Problems and tasks:
**1)** Please say whether each statement below agrees with the blog post on fear, answering yes or no and quoting the deciding words from it: (a) The writer posted this on Facebook that morning. (b) Fear tells the writer "I can't..." (c) The writer's online community of choice is the Experiment Formerly Known as START.
**2)** Answer these questions from the blog post on fear below:
(a) What date appears at the top?
(b) Whose voices does Fear use to lie to you?
(c) What does the writer call the reader near the end?

==== Source excerpt ====

Thursday, October 31, 2013

pimpslaps and popsicles... a study in fear

Does anyone else compare?  As in, do you compare your talents to someone else's?  Your Walk to someone else's?  Your abilities at work, your grades at school, your waistline to someone thinner, your muscles to someone's bigger, your tummy to someone's six pack?  I do.

I posted this on Facebook this morning, and its one of those things I'm glad I wrote because I feel like people understand it... they get it... they know what I mean.

I compare myself to everyone.  When I log onto the Facebook and get all Facebooky, I scroll and read the posts by other people involved in the Experiment Formerly Known as START (its my online community of choice) and I read all sorts of successes, milestones and even funny comments I wish I had made.

I don't know about you, but I don't like being used.  I would imagine you don't either... so you need to know that Fear uses you.  That's right, Fear takes your talents, abilities and awesomeness and tosses them in my face...

Fear begins to then tell me things like... 
  • "You'll never be as good as ______"
  • "You will never be as talented as ______" 
  • "Look how much they love _______, you'll never get that kind of adoration"
  •  "_______ is real with their life and fears and struggles. You come off as fake. Just don't say anything."
  •  "Its OKAY to compare yourself. You don't match up with ______. Just keep it realz, yo."
  • "You typed this into Facebook earlier.  You put this on your blog too, and people will think you are just full of yourself.  So play it SAFE, and let it go."
Fear likes to tell people that "You can't..."  Personally, Fear doesn't tell me that "I can't..."  Fear actually tells me the worst thing of all:
"Oh, sure, you could... but why would you.  No one cares, and you don't matter." 
Have you felt like this?  Especially recently?  Fear is a jerk.  Fear will tell you things, use other people's voices to lie to you and make you feel like anything you do won't be enough.  You aren't enough.  You'll never be enough.
And that's when you have to come to your senses.  You can.  And you should.  You are enough.  Your awesome.  I may not even know you, dear Coffee Drinker, but you are awesome... I mean, you are reading this, right?  Right!

==== Provided information ====

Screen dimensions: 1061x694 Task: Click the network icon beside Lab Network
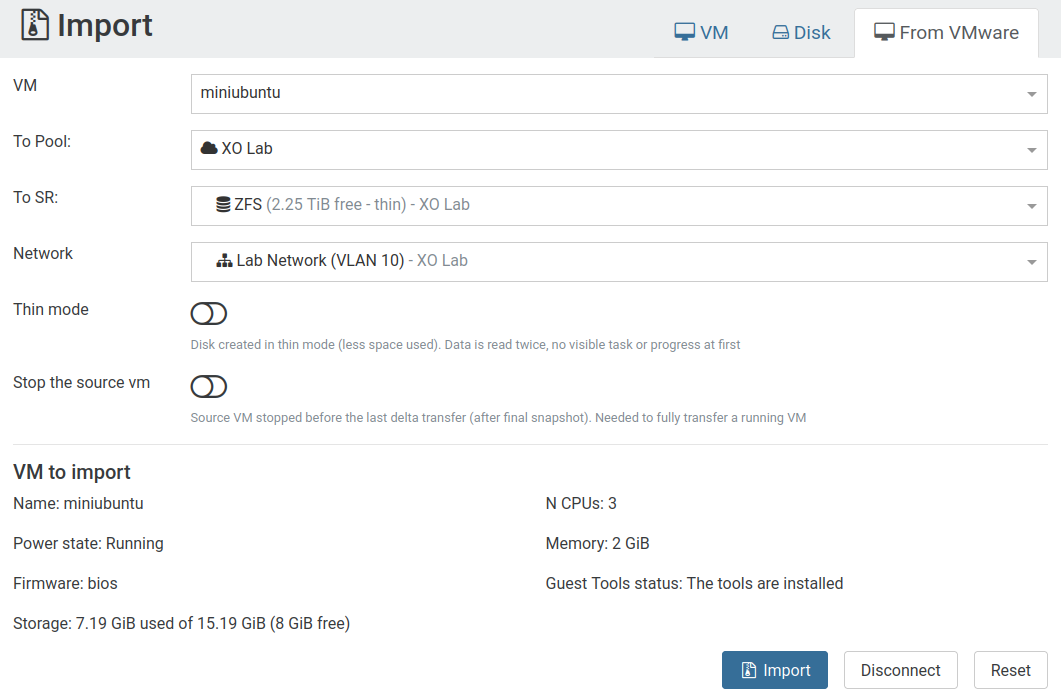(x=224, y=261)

====
==== Provided information ====

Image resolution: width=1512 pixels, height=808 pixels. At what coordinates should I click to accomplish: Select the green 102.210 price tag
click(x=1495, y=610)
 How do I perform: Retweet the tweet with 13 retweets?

====
==== Provided information ====

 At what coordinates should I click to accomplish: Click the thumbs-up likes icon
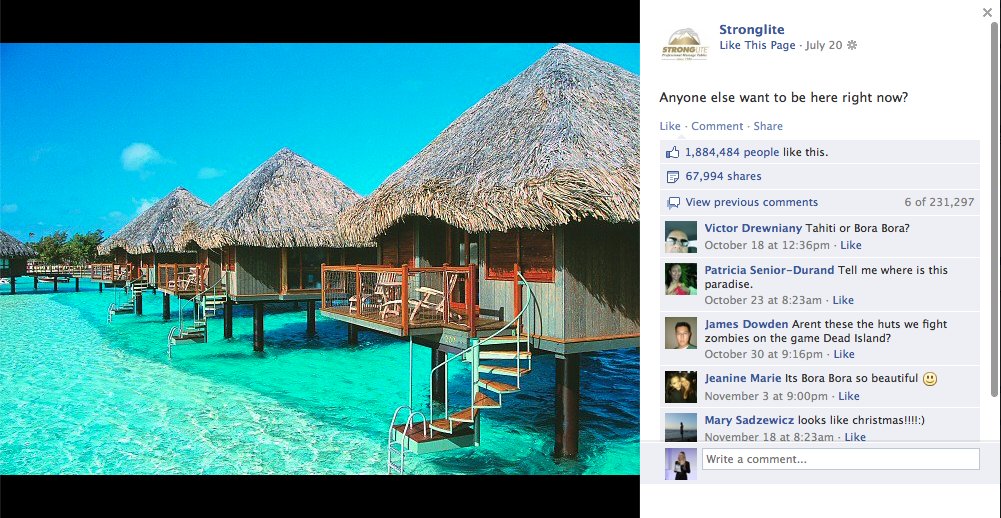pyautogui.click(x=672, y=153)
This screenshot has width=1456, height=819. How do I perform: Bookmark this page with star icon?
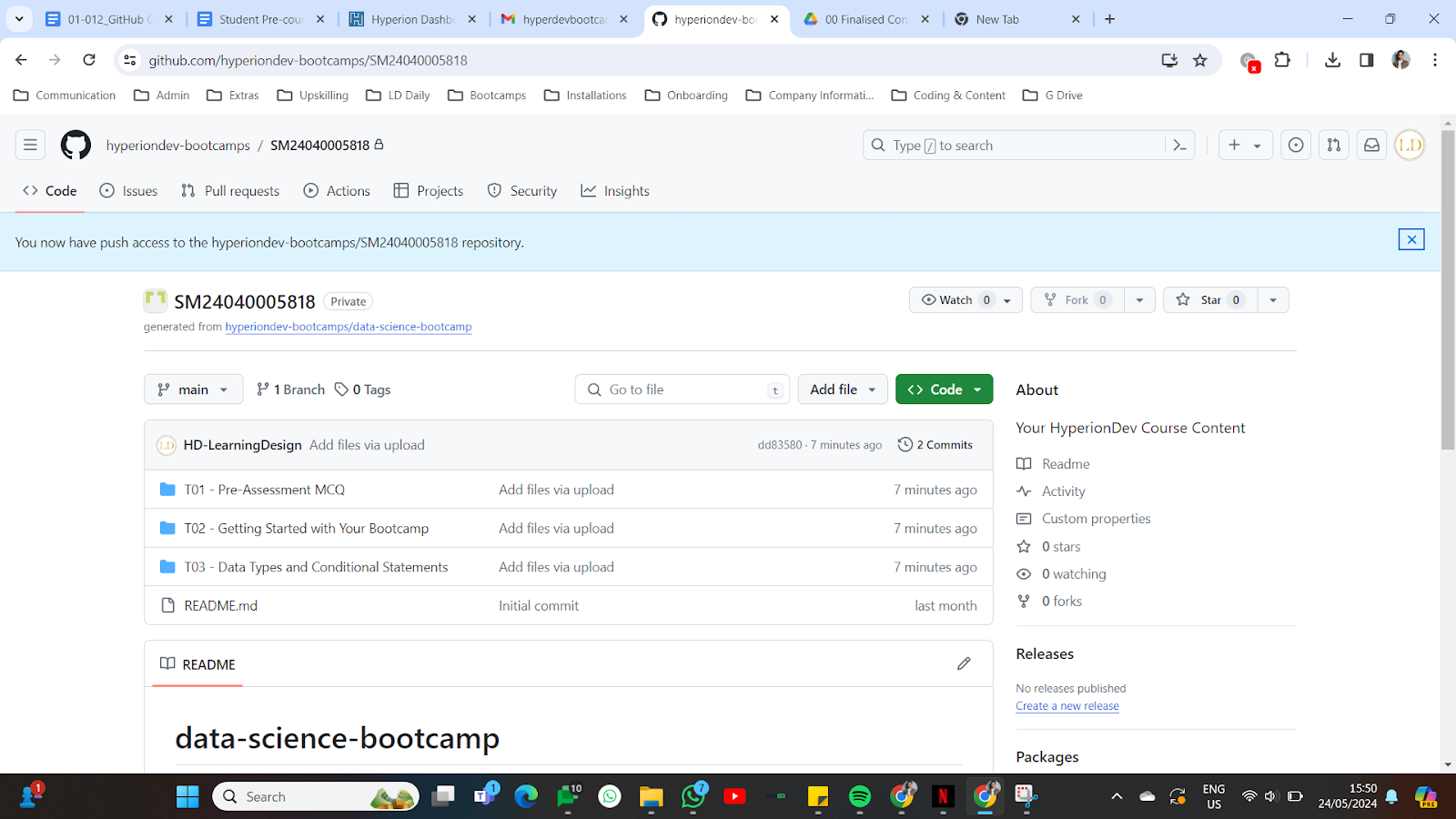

====

Solutions for each task:
**1)**
(a) Yes: "I posted this on Facebook this morning"
(b) No: "Personally, Fear doesn't tell me that "I can't...""
(c) Yes: "the Experiment Formerly Known as START (its my online community of choice)"

**2)**
(a) Thursday, October 31, 2013
(b) Other people's voices
(c) Dear Coffee Drinker